▶ _WHAT YOU NEED TO DO_: Sift the listing for lines that hold the string "computer" and pull them out.

▶ _SUPPLIED MATERIAL_:

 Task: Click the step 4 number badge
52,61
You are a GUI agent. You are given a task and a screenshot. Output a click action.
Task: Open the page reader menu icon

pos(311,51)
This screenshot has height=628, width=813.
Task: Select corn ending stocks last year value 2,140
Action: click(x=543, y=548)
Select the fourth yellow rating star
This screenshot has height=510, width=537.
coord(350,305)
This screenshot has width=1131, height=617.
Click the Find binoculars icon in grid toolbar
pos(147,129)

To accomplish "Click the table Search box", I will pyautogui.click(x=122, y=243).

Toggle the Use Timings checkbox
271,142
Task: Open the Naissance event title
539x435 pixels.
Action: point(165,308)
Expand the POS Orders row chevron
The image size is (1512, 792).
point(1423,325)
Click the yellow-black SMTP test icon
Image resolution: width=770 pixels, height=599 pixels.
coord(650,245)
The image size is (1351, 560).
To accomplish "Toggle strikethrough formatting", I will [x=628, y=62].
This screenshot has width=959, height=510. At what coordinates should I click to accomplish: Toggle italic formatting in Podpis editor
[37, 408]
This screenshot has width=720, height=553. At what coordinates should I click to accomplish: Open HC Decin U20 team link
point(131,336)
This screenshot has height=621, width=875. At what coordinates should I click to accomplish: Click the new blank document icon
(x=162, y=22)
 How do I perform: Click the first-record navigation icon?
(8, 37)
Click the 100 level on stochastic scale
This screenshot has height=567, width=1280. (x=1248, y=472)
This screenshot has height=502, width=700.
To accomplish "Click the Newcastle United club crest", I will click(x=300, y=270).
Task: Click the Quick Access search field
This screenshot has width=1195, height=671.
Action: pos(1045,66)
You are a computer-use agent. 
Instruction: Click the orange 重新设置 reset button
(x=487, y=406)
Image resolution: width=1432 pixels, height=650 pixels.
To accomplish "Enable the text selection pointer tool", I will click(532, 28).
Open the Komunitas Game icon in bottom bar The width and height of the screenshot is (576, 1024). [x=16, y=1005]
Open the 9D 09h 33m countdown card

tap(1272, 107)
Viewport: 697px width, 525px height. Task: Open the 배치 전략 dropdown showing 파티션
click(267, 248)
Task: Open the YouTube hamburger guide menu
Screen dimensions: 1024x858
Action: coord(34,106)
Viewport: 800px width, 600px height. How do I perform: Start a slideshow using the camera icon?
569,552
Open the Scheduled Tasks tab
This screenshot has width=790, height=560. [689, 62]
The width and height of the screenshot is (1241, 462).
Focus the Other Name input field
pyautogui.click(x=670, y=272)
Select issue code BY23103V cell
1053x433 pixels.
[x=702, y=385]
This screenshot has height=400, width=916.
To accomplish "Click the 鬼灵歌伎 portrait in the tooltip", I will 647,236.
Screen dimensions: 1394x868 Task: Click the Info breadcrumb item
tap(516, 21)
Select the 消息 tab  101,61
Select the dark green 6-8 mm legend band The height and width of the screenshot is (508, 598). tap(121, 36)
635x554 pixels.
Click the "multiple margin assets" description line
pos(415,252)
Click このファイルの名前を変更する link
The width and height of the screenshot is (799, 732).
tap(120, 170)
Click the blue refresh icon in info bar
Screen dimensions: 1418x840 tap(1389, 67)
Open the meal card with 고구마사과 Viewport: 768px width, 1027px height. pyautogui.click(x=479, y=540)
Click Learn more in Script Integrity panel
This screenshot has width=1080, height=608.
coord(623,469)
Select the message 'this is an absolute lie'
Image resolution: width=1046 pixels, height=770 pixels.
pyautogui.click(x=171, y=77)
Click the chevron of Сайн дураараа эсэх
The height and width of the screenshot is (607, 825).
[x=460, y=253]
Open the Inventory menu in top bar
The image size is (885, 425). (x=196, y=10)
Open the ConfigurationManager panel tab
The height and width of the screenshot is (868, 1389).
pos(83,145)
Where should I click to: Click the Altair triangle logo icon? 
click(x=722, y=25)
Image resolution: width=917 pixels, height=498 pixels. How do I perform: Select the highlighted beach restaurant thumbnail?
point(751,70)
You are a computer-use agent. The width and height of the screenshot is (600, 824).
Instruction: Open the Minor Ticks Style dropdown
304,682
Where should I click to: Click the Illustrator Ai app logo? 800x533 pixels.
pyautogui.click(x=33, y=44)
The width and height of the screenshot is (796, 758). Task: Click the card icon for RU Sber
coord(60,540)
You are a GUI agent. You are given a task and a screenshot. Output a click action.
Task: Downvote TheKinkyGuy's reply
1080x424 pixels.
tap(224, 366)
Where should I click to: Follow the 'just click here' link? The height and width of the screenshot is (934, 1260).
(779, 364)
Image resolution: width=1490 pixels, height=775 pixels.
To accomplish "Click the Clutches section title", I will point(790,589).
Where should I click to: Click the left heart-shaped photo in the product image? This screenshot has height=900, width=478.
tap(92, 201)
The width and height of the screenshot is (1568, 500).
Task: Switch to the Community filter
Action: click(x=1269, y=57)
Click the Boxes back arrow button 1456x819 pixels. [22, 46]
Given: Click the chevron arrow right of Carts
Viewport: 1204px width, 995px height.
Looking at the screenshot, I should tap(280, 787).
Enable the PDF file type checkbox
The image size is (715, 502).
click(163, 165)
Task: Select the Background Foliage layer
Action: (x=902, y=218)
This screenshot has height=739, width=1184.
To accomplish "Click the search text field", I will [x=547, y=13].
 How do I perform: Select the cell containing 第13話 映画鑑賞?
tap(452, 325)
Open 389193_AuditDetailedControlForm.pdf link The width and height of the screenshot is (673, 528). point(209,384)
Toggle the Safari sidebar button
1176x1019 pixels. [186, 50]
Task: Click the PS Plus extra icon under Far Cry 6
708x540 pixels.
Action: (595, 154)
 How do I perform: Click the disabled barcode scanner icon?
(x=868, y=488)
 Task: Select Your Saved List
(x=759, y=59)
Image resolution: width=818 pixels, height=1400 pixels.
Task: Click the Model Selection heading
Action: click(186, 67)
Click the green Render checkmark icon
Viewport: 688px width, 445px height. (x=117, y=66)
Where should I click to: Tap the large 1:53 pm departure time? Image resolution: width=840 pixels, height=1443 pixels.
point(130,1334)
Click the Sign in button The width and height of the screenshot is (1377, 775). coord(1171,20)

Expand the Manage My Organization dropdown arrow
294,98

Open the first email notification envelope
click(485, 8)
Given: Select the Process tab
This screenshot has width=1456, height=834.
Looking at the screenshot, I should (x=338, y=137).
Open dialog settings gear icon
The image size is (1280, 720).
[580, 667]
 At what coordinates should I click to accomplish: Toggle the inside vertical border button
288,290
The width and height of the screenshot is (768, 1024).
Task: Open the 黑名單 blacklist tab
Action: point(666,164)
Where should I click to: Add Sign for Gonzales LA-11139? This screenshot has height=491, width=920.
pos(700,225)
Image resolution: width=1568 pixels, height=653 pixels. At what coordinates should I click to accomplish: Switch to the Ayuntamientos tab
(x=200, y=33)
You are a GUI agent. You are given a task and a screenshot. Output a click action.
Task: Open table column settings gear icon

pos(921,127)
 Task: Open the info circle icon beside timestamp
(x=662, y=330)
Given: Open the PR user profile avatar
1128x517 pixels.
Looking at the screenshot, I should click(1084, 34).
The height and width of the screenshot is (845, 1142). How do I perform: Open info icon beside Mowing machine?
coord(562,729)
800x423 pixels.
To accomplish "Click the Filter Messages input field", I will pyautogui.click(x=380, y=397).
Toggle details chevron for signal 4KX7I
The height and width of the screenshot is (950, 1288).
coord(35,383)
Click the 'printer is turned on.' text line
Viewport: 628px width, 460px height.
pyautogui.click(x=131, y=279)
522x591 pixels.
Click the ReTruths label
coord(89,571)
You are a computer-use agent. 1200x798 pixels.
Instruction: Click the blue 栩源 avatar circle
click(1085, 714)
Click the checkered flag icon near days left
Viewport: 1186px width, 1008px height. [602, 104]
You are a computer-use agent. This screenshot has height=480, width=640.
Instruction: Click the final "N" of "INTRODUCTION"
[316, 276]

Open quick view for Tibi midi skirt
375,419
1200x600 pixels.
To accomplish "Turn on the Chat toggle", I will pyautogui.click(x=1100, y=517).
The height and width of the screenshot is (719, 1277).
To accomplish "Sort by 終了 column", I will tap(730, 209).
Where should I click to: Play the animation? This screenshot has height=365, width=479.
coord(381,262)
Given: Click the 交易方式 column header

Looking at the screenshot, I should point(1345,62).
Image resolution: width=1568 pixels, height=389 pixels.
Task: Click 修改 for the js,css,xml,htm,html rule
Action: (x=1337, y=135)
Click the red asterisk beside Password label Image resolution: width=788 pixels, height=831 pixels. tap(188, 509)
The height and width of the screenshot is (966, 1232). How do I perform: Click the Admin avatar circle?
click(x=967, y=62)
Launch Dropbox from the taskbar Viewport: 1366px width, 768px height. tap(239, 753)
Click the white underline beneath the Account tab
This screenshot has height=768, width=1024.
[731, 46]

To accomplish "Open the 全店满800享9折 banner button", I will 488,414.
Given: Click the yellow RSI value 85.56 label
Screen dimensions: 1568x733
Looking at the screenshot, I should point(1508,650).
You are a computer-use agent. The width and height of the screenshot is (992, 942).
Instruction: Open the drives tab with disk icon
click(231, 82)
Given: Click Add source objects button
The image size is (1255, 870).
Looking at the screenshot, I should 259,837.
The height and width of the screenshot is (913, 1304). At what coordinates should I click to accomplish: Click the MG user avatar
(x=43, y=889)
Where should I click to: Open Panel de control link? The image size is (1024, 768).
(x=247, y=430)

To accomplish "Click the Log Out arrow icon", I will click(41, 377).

▶ _ANSWER TO THIS PROBLEM_:
You are a computer-use agent. 
You are a computer-use agent. The width and height of the screenshot is (600, 824).
You are a computer-use agent. 1200x798 pixels.
You are a computer-use agent. This screenshot has height=480, width=640.
You are a computer-use agent. The width and height of the screenshot is (992, 942).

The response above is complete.